Menelusuri jejak pembuat kopi
Saat memulai bisnis kopi, Harris tak sekadar ingin menjual kopi berkualitas kepada penikmatnya. Tapi sekaligus memberdayakan petani kopi lokal di Sumatera. Ini juga yang menjadi pembeda coffee shop miliknya dengan yang lain.
"Kalau kita main ke coffee shop belum pernah yang bisa tahu kopi yang kita minum itu asalnya dari mana. Di Coffeenatics kita transparan darimana kopinya, kita coba trace. Kita punya relationship dari petani, prosesor, pengepul yang direct," ujarnya.
Salah satu alasan Harris melakukan itu adalah dia tidak ingin kopi yang dijualnya 'ganti KTP'. Maksudnya, ada produsen nakal yang mengklaim kopi Jawa sebagai kopi Sumatera.
Karenanya, dia ingin setransparan mungkin dengan kopi yang dijualnya sehingga dia pun memberi nama kopinya dengan nama petani kopi.
"Para pelanggan berhak mengetahui. Ada ID, prosesnya seperti apa, di tanam di mana, ketinggian berapa. Itu satu yang membedakan kita dari sekian banyak coffee shop," tambahnya.
Dengan cara demikian, Harris juga tak hanya menjadi pembeli hasil kopi petani tapi ikut mengedukasi untuk memajukan kualitas kopi mereka. Selain itu, dia pun ikut membuka jalan distribusi hasil kopi petani ke pembeli lainnya.
Harris juga memiliki sebuah program yang disebut adopsi. Program ini dilakukan untuk mendorong para petani kopi terus meningkatkan kualitas produk kopinya.
"Setelah berjalan 4-5 tahun, kita sudah mulai stabil kita mengharapkan bisa beli grade seperti yang kita mau. Jadi seperti apapun, jelek atau bagus kita beli di satu harga," katanya.
Harapannya, setiap tahun kopi yang dihasilkan para petani ini akan menjadi lebih baik.

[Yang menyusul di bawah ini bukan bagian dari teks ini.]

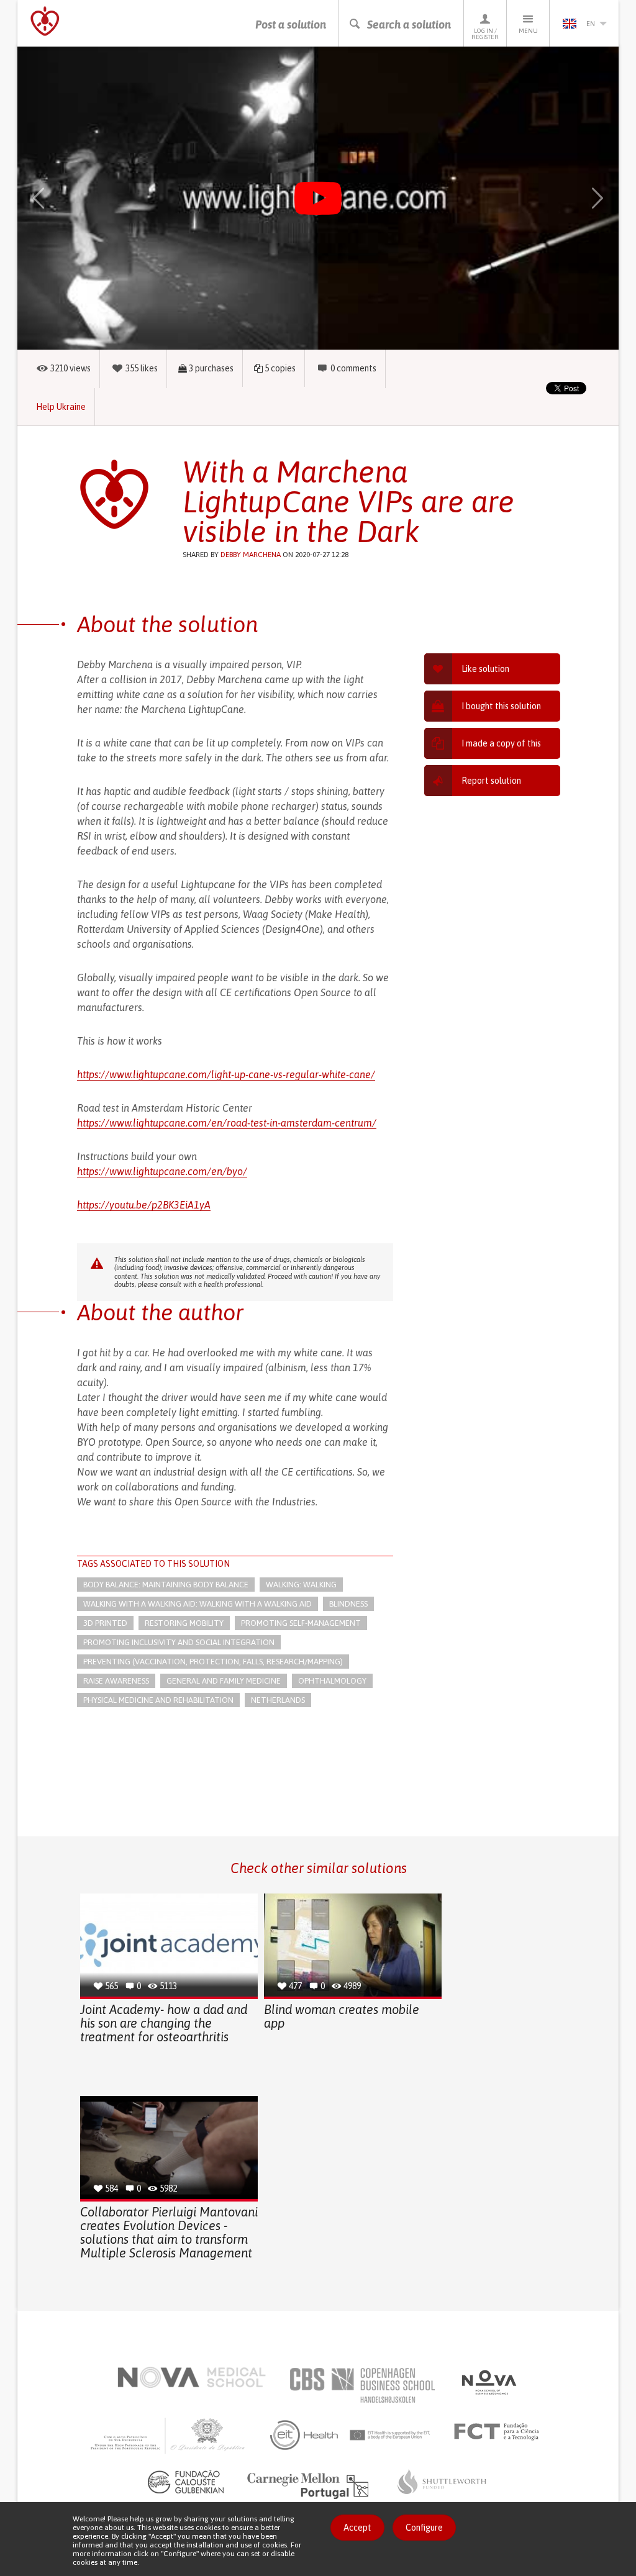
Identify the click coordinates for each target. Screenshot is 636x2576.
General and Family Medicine (223, 1680)
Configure (424, 2528)
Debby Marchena (250, 554)
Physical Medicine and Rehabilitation (158, 1700)
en (590, 23)
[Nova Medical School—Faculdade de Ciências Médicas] (191, 2377)
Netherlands (278, 1700)
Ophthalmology (332, 1680)
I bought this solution (501, 706)
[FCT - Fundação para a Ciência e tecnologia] (500, 2431)
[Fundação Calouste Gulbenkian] (186, 2481)
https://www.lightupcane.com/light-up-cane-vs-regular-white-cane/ (226, 1074)
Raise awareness (116, 1680)
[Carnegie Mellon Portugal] (310, 2484)
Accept (357, 2528)
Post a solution (290, 24)
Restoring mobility (184, 1623)
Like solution (485, 669)
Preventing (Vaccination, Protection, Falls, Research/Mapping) (213, 1661)
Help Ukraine (61, 407)
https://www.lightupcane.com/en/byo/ (162, 1171)
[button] (53, 198)
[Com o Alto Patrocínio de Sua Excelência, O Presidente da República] (169, 2435)
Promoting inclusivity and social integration (179, 1642)
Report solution (491, 781)
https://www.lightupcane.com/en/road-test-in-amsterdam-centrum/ (226, 1122)
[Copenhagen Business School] (361, 2385)
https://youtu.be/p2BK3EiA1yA (144, 1204)
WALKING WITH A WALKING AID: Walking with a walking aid (197, 1603)
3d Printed (105, 1623)
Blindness (348, 1603)
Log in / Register (485, 33)
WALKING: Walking (301, 1584)
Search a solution (409, 24)
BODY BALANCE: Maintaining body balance (165, 1584)
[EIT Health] (350, 2435)
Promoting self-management (301, 1623)
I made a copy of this (501, 743)
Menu (528, 30)
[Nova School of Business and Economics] (488, 2382)
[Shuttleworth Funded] (442, 2481)
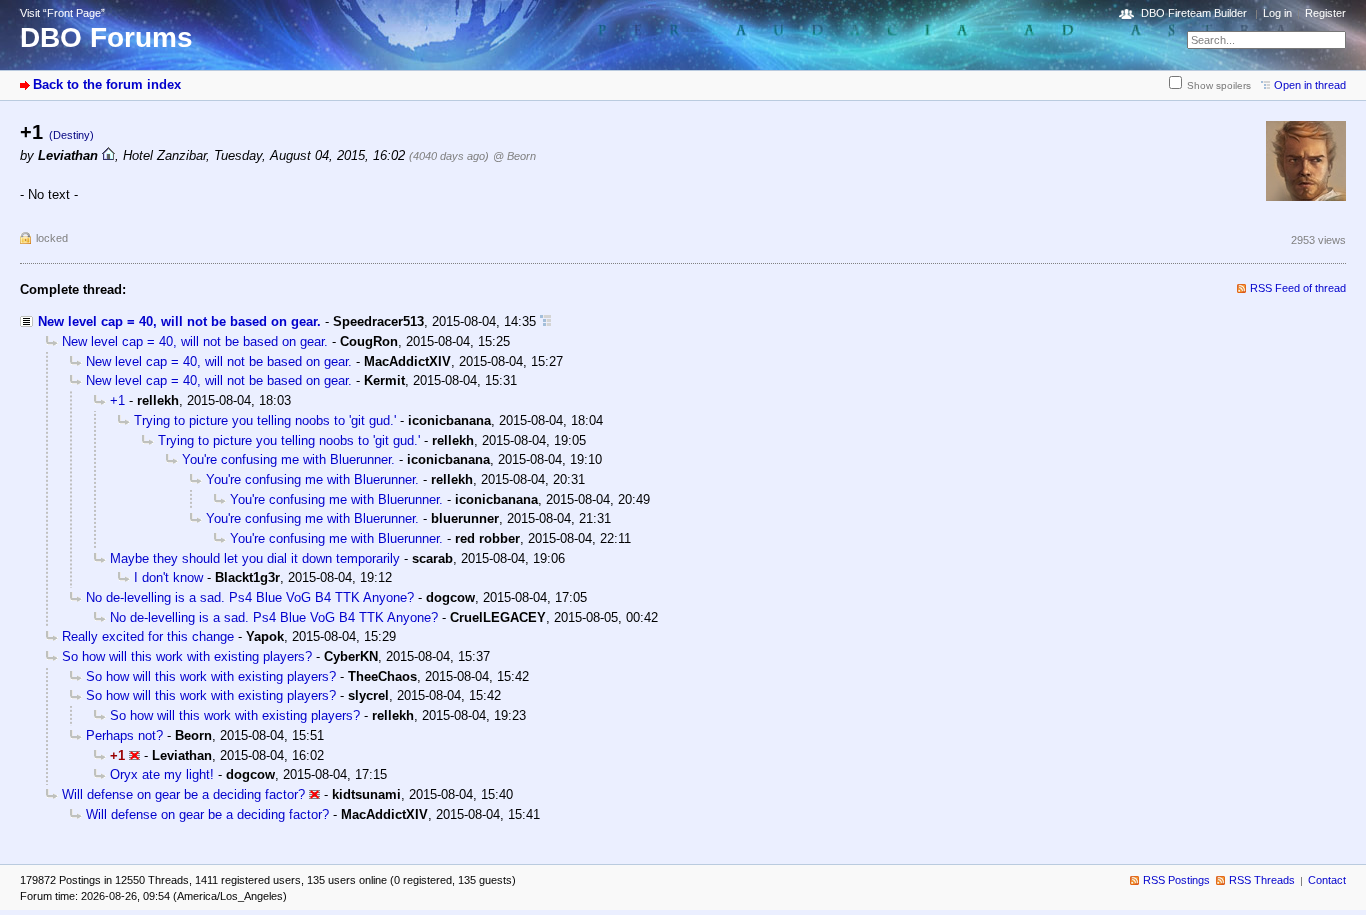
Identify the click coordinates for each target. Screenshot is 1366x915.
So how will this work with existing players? (187, 656)
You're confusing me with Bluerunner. (288, 459)
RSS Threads (1262, 880)
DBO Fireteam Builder (1194, 13)
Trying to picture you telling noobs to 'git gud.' (265, 420)
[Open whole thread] (545, 321)
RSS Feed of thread (1298, 288)
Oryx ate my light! (162, 774)
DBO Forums (106, 37)
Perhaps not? (124, 735)
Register (1325, 13)
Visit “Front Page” (62, 13)
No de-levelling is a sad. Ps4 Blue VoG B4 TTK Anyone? (250, 597)
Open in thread (1310, 85)
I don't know (168, 577)
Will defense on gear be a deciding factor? (183, 794)
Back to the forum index (107, 84)
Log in (1277, 13)
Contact (1327, 880)
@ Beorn (514, 156)
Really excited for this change (148, 636)
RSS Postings (1176, 880)
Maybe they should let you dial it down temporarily (255, 558)
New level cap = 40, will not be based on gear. (179, 321)
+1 (117, 400)
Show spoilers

"Misalnya grade 1 seharusnya Rp150 ribu, grade 2 Rp130 ribu. Saya tidak mau tahu, grade berapapun saya beli Rp150 ribu," bebernya.
Dengan demikian, menurut Harris, para petani merasa adanya komitmen dari pembeli. Terkadang, Harris pun sudah membayar DP 50 persen sebelum barang tersedia.